--- Goals ---
- 1) Condense the paragraph of the Rumelhart passage that starts "David Everett Rumelhart (June 12, 1942" into a shorter version that keeps its main facts.
- 2) Write out everything in the Rumelhart passage from "David Everett Rumelhart" down to "structure of stories.", renaming "stories" as "narratives".

--- Excerpt to read ---
· · · · · · ·
David Everett Rumelhart (June 12, 1942 – March 13, 2011) was an American psychologist who made many contributions to the formal analysis of human cognition, working primarily within the frameworks of mathematical psychology, symbolic artificial intelligence, and parallel distributed processing. He also admired formal linguistic approaches to cognition, and explored the possibility of formulating a formal grammar to capture the structure of stories.
· · · · · · ·
--- Given information ---
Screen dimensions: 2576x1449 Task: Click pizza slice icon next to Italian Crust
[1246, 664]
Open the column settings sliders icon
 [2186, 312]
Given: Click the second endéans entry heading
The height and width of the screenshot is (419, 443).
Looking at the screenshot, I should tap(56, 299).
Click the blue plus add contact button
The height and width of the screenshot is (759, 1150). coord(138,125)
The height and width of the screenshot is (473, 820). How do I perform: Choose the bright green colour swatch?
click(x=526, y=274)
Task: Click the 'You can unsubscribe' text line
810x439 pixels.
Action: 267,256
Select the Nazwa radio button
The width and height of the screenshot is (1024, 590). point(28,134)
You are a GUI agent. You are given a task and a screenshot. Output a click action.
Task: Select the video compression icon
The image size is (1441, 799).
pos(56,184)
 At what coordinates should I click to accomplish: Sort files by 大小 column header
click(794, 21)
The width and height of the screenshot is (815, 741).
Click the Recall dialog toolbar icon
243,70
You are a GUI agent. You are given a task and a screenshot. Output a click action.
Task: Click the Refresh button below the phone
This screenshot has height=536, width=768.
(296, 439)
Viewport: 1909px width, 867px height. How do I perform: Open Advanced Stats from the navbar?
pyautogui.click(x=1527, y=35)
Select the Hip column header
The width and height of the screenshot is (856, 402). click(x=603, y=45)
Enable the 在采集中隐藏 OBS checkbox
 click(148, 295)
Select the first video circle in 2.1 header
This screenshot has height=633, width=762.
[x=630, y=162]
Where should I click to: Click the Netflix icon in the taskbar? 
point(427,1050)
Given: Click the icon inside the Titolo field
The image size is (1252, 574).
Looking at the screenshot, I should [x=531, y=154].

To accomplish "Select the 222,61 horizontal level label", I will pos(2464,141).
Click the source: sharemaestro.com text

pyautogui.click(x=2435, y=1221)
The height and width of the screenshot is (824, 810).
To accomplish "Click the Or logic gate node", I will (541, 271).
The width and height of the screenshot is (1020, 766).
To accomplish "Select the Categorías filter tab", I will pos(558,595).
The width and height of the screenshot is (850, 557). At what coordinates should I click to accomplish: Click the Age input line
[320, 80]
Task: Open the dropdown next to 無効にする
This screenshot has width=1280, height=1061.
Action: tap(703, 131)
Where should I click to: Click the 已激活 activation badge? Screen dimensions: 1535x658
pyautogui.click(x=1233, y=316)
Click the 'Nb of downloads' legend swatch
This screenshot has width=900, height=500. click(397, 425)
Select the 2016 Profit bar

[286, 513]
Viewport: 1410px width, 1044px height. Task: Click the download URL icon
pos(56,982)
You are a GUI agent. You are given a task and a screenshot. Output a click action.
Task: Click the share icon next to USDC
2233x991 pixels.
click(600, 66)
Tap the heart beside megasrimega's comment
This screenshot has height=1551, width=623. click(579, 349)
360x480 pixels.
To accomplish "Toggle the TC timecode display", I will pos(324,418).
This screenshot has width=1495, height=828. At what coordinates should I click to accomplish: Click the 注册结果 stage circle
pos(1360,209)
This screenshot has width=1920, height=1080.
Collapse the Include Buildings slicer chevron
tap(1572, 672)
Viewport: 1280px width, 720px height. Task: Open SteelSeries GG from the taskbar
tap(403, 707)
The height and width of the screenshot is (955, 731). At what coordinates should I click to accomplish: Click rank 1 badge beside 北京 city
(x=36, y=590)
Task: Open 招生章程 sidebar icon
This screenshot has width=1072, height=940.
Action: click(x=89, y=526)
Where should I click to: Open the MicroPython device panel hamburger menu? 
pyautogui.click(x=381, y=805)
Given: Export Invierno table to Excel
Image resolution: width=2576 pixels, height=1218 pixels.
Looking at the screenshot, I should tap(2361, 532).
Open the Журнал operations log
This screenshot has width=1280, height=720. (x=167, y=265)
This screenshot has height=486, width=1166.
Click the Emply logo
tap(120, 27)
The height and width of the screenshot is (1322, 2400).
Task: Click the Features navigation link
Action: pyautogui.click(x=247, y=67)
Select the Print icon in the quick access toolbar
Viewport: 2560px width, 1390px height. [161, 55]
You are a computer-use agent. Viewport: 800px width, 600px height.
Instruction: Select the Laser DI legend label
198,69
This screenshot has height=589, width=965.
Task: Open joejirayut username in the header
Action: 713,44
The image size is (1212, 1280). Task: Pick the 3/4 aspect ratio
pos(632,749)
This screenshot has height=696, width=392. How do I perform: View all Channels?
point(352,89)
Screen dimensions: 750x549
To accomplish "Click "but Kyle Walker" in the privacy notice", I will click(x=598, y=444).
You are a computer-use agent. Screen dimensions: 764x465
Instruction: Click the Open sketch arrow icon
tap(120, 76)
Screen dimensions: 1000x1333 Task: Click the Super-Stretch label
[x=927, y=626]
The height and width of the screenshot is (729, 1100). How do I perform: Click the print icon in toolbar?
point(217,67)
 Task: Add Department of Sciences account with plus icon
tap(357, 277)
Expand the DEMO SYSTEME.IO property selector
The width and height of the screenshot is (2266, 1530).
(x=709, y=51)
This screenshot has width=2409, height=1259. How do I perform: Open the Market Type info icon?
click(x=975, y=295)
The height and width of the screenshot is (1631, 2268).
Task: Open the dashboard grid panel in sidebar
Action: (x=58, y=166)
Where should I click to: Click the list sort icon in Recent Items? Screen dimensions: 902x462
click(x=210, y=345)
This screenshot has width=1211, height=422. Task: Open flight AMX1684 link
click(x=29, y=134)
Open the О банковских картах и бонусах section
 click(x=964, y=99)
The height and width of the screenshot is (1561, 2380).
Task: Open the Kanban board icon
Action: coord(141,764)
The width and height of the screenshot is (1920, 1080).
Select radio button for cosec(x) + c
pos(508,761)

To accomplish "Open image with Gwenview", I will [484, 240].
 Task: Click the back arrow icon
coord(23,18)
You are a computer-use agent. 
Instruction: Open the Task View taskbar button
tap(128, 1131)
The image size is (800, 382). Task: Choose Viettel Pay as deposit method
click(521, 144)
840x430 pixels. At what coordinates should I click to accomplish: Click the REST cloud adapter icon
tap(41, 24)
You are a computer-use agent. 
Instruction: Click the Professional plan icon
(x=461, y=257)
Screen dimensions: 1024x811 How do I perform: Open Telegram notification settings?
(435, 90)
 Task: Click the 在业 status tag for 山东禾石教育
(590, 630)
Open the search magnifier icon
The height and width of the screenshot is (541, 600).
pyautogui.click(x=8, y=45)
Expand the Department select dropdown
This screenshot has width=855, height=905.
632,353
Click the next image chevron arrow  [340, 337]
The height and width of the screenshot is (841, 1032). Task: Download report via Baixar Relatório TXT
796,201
· · · · · · ·
--- Answers to the exercise ---
- 1) David Everett Rumelhart (1942–2011) was an American psychologist who advanced the formal analysis of human cognition through mathematical psychology, symbolic artificial intelligence, and parallel distributed processing. He also valued formal linguistic approaches and explored a formal grammar for the structure of stories.

- 2)
David Everett Rumelhart (June 12, 1942 – March 13, 2011) was an American psychologist who made many contributions to the formal analysis of human cognition, working primarily within the frameworks of mathematical psychology, symbolic artificial intelligence, and parallel distributed processing. He also admired formal linguistic approaches to cognition, and explored the possibility of formulating a formal grammar to capture the structure of narratives.